The second major obstacle is the identification and characterization of biologically relevant proteins in serum. In unbiased shotgun analyses of serum samples, many of the proteins found to be differentially expressed are abundant serum proteins or nonspecific acute phase proteins, and not proteins related to the disease process. By using a SILAP standard derived from the secreted proteome of the CAPAN-2 pancreatic cancer cell line, low abundance and biologically relevant biomarker candidates can be identified and relatively quantitated. These proteins are generally present at much lower concentrations in serum than in the secreted CAPAN-2 proteome, making their quantitation and identification difficult without the use of a SILAP standard.
The third obstacle remains the extraordinary complexity of proteins present in human serum. In standard 2D-LC-MS/MS protocols, proteins are fractionated after trypsin digestion. Human serum contains proteins that are present over a wide dynamic range,16,17
so peptides from abundant proteins can become widely distributed, interfering with identification of lower abundance proteins in many of the fractions collected. One successful approach to improving the number of low abundance proteins identified has been to perform increasing numbers of orthogonal separation steps after tryptic digestion, either serially or in parallel.
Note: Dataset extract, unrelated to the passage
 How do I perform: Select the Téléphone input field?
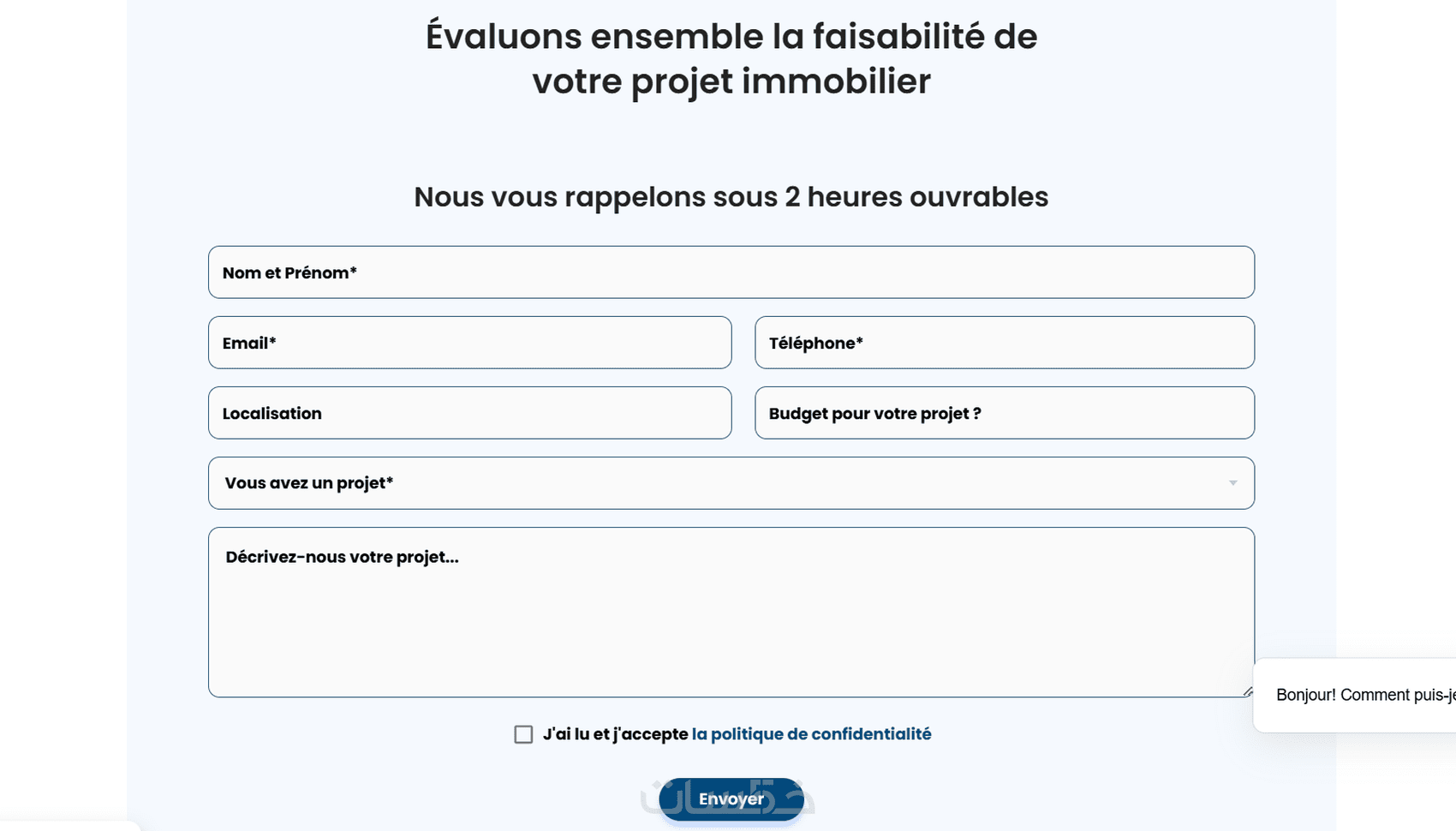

Some examples include 1D gel-electrophoresis,(18
) N-linked glycopeptide enrichment,(20
) and cysteinyl peptide enrichment.(20
) Immunoaffinity removal of abundant proteins(21
) has also proved to be a robust and reproducible method for studying lower abundance proteins in serum.
Fewer methods have been developed to successfully integrate separation methods at the intact protein level with 2D-LC-MS/MS. IEF of intact proteins is one of the most common methods for separating complex protein mixtures. Historically, this has been performed as the first dimension of 2D gel electrophoresis. Few studies have been reported, however, demonstrating how this technique can be leveraged for sample separation prior to 2D-LC-MS/MS. One study using liquid phase IEF prior to trypsin digestion and reversed-phase 1D-LC-MS/MS suggested the feasibility of this approach.(22
) A similar approach was taken to study plasma and amniotic fluid.(23
) In this study, a proprietary IEF apparatus was used, prior to 1D-LC-MS/MS. However, only 73 and 69 proteins were identified in the respective samples. The power of IEF was suggested by a more comprehensive study, which included solution IEF followed by 1D-gel electrophoresis and LC-MS/MS, and was able to identify over 2000 serum proteins.(24
) With the development of modern immobilized pH gradient (IPG) strips, the reproducibility and resolution of IEF separation has been significantly improved. IPG strip capacity provides another major advantage over other procedures, as up to 3 mg of protein can be readily loaded on an 18 cm strip.(25
) In the current study, we have developed a method combining the use of a SILAP standard with immunoaffinity removal of abundant proteins and IEF-2D-LC-MS/MS analysis to identify a large number of pancreatic cancer associated biomarkers.